Aim of the task => Please copy the entries below word for word, leaving out any image.

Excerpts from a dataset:
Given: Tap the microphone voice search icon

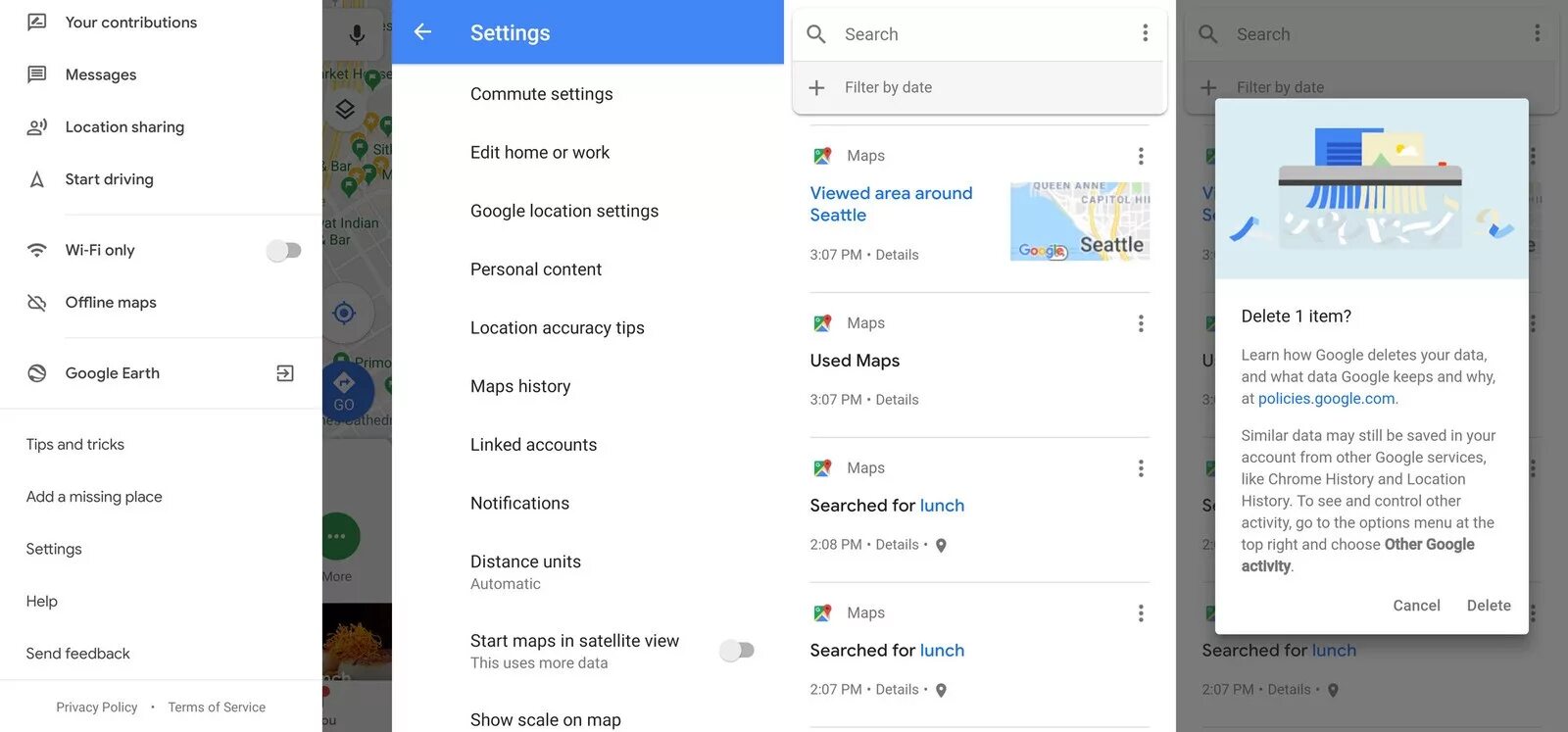Looking at the screenshot, I should (x=357, y=34).
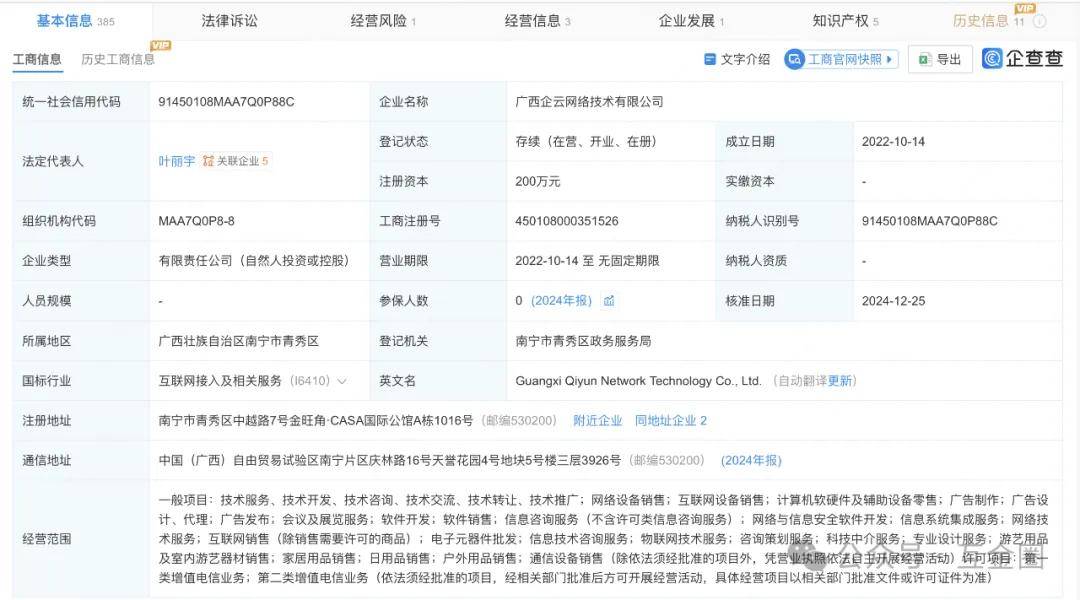Click the 更新 link after 自动翻译

pyautogui.click(x=840, y=381)
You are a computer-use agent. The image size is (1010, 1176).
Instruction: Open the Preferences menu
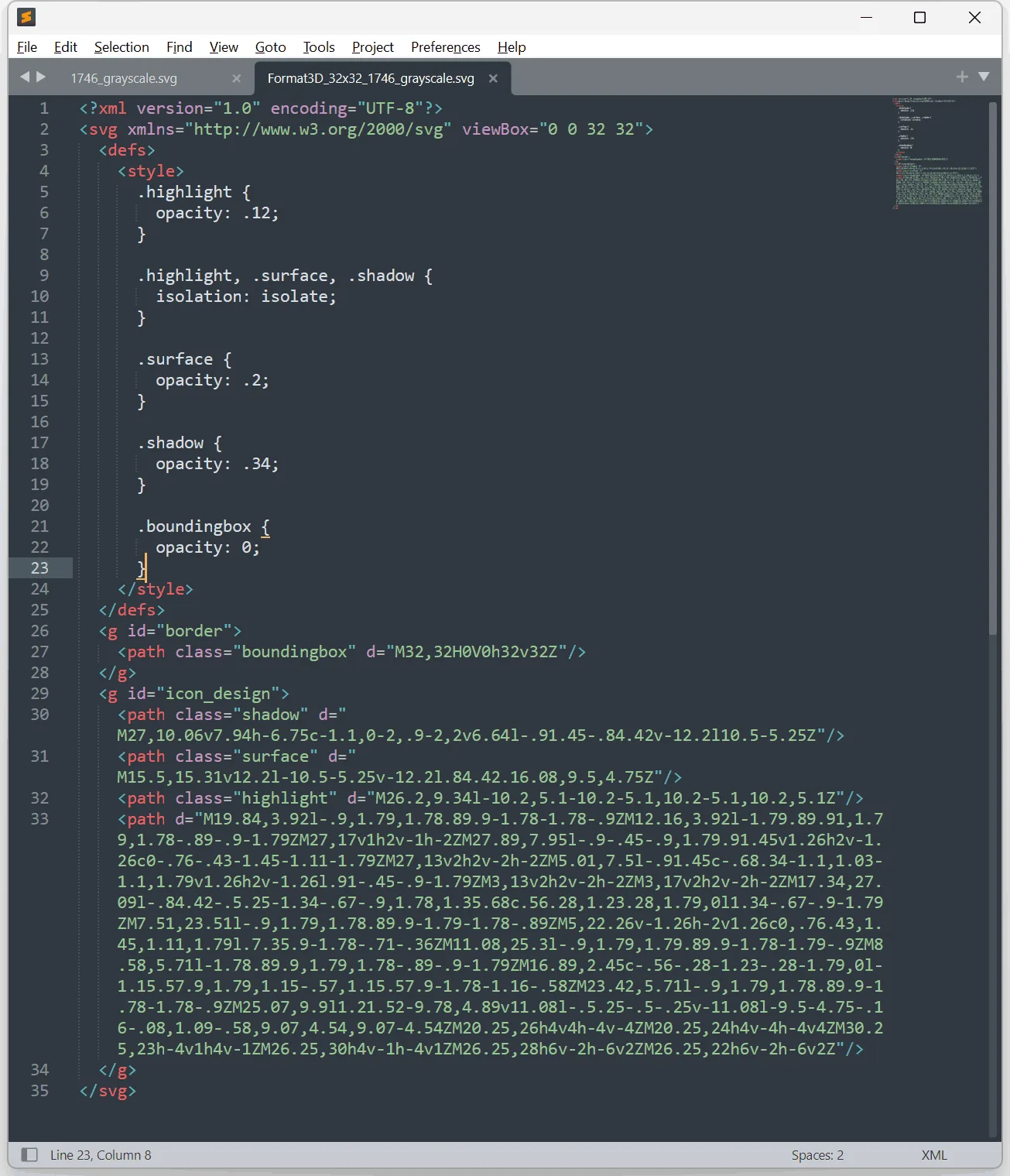(445, 47)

Result of this task =>
Given: Tap the microphone voice search icon

Looking at the screenshot, I should (x=357, y=34).
Click the 更新 link after 自动翻译

pyautogui.click(x=840, y=381)
You are a computer-use agent. The image size is (1010, 1176).
Instruction: Open the Preferences menu
(445, 47)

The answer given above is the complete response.